- [PROBLEM STATEMENT]: Change each "How do I perform" in the data below to "How do I carry out" and keep every other part of the lines as it is.

Stored data
• • •
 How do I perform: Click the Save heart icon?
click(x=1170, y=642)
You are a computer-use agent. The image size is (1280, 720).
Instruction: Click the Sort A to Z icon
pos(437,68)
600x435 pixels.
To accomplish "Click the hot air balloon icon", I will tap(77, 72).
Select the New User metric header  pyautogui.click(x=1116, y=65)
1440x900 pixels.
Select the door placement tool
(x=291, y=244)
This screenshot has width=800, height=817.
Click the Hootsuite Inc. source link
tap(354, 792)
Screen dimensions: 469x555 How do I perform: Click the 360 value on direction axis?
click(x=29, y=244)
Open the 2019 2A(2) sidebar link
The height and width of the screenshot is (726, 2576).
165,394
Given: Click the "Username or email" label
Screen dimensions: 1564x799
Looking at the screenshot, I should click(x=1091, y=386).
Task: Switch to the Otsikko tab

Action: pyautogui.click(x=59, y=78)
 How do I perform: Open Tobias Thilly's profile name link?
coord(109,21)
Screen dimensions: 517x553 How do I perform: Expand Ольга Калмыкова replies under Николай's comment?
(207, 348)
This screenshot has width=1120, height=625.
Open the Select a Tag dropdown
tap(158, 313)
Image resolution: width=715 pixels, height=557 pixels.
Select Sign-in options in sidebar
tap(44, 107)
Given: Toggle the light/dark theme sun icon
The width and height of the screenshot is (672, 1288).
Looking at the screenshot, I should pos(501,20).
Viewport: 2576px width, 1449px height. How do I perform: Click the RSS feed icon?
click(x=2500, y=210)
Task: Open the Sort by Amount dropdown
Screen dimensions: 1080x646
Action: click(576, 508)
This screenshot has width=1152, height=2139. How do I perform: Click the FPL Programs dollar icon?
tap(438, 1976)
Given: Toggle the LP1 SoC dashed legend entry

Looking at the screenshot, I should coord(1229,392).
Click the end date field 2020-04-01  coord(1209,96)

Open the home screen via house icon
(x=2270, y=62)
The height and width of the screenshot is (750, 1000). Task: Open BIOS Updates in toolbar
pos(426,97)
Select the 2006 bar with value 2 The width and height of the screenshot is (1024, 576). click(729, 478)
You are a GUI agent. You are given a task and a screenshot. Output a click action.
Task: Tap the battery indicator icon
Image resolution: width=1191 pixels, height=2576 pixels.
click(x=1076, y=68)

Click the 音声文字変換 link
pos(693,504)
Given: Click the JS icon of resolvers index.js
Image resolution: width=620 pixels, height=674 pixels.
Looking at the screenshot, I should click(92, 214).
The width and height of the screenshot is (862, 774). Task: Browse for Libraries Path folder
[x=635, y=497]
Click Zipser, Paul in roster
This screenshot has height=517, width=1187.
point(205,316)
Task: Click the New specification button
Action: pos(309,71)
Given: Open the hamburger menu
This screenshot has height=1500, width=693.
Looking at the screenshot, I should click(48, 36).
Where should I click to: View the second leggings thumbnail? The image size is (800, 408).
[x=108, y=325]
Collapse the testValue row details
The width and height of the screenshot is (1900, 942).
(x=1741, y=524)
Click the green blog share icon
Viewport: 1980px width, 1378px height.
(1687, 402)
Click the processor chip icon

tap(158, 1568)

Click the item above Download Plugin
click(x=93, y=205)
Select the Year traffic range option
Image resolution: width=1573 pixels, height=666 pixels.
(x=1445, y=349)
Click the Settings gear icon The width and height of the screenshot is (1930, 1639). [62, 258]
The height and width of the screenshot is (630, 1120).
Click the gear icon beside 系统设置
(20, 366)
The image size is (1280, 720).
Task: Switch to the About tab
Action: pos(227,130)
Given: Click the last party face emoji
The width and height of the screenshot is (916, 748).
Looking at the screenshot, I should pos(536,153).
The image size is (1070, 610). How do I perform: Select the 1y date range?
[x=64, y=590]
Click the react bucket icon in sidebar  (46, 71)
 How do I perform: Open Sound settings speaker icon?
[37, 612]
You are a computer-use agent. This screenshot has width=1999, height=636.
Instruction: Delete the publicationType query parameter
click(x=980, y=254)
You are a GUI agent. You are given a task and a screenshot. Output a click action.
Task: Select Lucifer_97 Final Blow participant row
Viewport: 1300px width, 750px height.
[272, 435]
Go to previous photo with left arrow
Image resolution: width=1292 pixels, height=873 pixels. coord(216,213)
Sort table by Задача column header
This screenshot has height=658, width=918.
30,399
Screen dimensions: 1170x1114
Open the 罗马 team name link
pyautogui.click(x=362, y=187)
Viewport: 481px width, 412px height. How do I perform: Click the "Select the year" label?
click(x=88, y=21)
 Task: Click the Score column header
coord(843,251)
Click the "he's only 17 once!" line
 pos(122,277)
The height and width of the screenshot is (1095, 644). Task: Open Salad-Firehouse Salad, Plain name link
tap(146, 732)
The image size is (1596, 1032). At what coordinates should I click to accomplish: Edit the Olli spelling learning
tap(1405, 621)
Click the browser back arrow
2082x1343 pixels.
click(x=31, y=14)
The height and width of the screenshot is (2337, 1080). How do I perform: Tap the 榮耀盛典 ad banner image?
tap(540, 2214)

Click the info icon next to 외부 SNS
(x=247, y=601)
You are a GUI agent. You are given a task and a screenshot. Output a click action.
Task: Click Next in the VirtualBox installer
• • •
- [EXERCISE OUTPUT]:
 How do I carry out: Click the Save heart icon?
click(x=1170, y=642)
You are a computer-use agent. The image size is (1280, 720).
Instruction: Click the Sort A to Z icon
pos(437,68)
600x435 pixels.
To accomplish "Click the hot air balloon icon", I will tap(77, 72).
Select the New User metric header  pyautogui.click(x=1116, y=65)
1440x900 pixels.
Select the door placement tool
(x=291, y=244)
This screenshot has width=800, height=817.
Click the Hootsuite Inc. source link
tap(354, 792)
Screen dimensions: 469x555 How do I carry out: Click the 360 value on direction axis?
click(x=29, y=244)
Open the 2019 2A(2) sidebar link
The height and width of the screenshot is (726, 2576).
165,394
Given: Click the "Username or email" label
Screen dimensions: 1564x799
Looking at the screenshot, I should click(x=1091, y=386).
Task: Switch to the Otsikko tab

Action: pyautogui.click(x=59, y=78)
 How do I carry out: Open Tobias Thilly's profile name link?
coord(109,21)
Screen dimensions: 517x553 How do I carry out: Expand Ольга Калмыкова replies under Николай's comment?
(207, 348)
This screenshot has width=1120, height=625.
Open the Select a Tag dropdown
tap(158, 313)
Image resolution: width=715 pixels, height=557 pixels.
Select Sign-in options in sidebar
tap(44, 107)
Given: Toggle the light/dark theme sun icon
The width and height of the screenshot is (672, 1288).
Looking at the screenshot, I should pos(501,20).
Viewport: 2576px width, 1449px height. How do I carry out: Click the RSS feed icon?
click(x=2500, y=210)
Task: Open the Sort by Amount dropdown
Screen dimensions: 1080x646
Action: click(576, 508)
This screenshot has width=1152, height=2139. How do I carry out: Click the FPL Programs dollar icon?
tap(438, 1976)
Given: Toggle the LP1 SoC dashed legend entry

Looking at the screenshot, I should coord(1229,392).
Click the end date field 2020-04-01  coord(1209,96)

Open the home screen via house icon
(x=2270, y=62)
The height and width of the screenshot is (750, 1000). Task: Open BIOS Updates in toolbar
pos(426,97)
Select the 2006 bar with value 2 The width and height of the screenshot is (1024, 576). click(729, 478)
You are a GUI agent. You are given a task and a screenshot. Output a click action.
Task: Tap the battery indicator icon
Image resolution: width=1191 pixels, height=2576 pixels.
click(x=1076, y=68)

Click the 音声文字変換 link
pos(693,504)
Given: Click the JS icon of resolvers index.js
Image resolution: width=620 pixels, height=674 pixels.
Looking at the screenshot, I should click(92, 214).
The width and height of the screenshot is (862, 774). Task: Browse for Libraries Path folder
[x=635, y=497]
Click Zipser, Paul in roster
This screenshot has height=517, width=1187.
point(205,316)
Task: Click the New specification button
Action: pos(309,71)
Given: Open the hamburger menu
This screenshot has height=1500, width=693.
Looking at the screenshot, I should click(48, 36).
Where should I click to: View the second leggings thumbnail? The image size is (800, 408).
[x=108, y=325]
Collapse the testValue row details
The width and height of the screenshot is (1900, 942).
(x=1741, y=524)
Click the green blog share icon
Viewport: 1980px width, 1378px height.
(1687, 402)
Click the processor chip icon

tap(158, 1568)

Click the item above Download Plugin
click(x=93, y=205)
Select the Year traffic range option
Image resolution: width=1573 pixels, height=666 pixels.
(x=1445, y=349)
Click the Settings gear icon The width and height of the screenshot is (1930, 1639). [62, 258]
The height and width of the screenshot is (630, 1120).
Click the gear icon beside 系统设置
(20, 366)
The image size is (1280, 720).
Task: Switch to the About tab
Action: pos(227,130)
Given: Click the last party face emoji
The width and height of the screenshot is (916, 748).
Looking at the screenshot, I should pos(536,153).
The image size is (1070, 610). How do I carry out: Select the 1y date range?
[x=64, y=590]
Click the react bucket icon in sidebar  (46, 71)
 How do I carry out: Open Sound settings speaker icon?
[37, 612]
You are a computer-use agent. This screenshot has width=1999, height=636.
Instruction: Delete the publicationType query parameter
click(x=980, y=254)
You are a GUI agent. You are given a task and a screenshot. Output a click action.
Task: Select Lucifer_97 Final Blow participant row
Viewport: 1300px width, 750px height.
[272, 435]
Go to previous photo with left arrow
Image resolution: width=1292 pixels, height=873 pixels. coord(216,213)
Sort table by Задача column header
This screenshot has height=658, width=918.
30,399
Screen dimensions: 1170x1114
Open the 罗马 team name link
pyautogui.click(x=362, y=187)
Viewport: 481px width, 412px height. How do I carry out: Click the "Select the year" label?
click(x=88, y=21)
 Task: Click the Score column header
coord(843,251)
Click the "he's only 17 once!" line
 pos(122,277)
The height and width of the screenshot is (1095, 644). Task: Open Salad-Firehouse Salad, Plain name link
tap(146, 732)
The image size is (1596, 1032). At what coordinates should I click to accomplish: Edit the Olli spelling learning
tap(1405, 621)
Click the browser back arrow
2082x1343 pixels.
click(x=31, y=14)
The height and width of the screenshot is (2337, 1080). How do I carry out: Tap the 榮耀盛典 ad banner image?
tap(540, 2214)

Click the info icon next to 외부 SNS
(x=247, y=601)
You are a GUI agent. You are given a task and a screenshot. Output a click action.
Task: Click Next in the VirtualBox installer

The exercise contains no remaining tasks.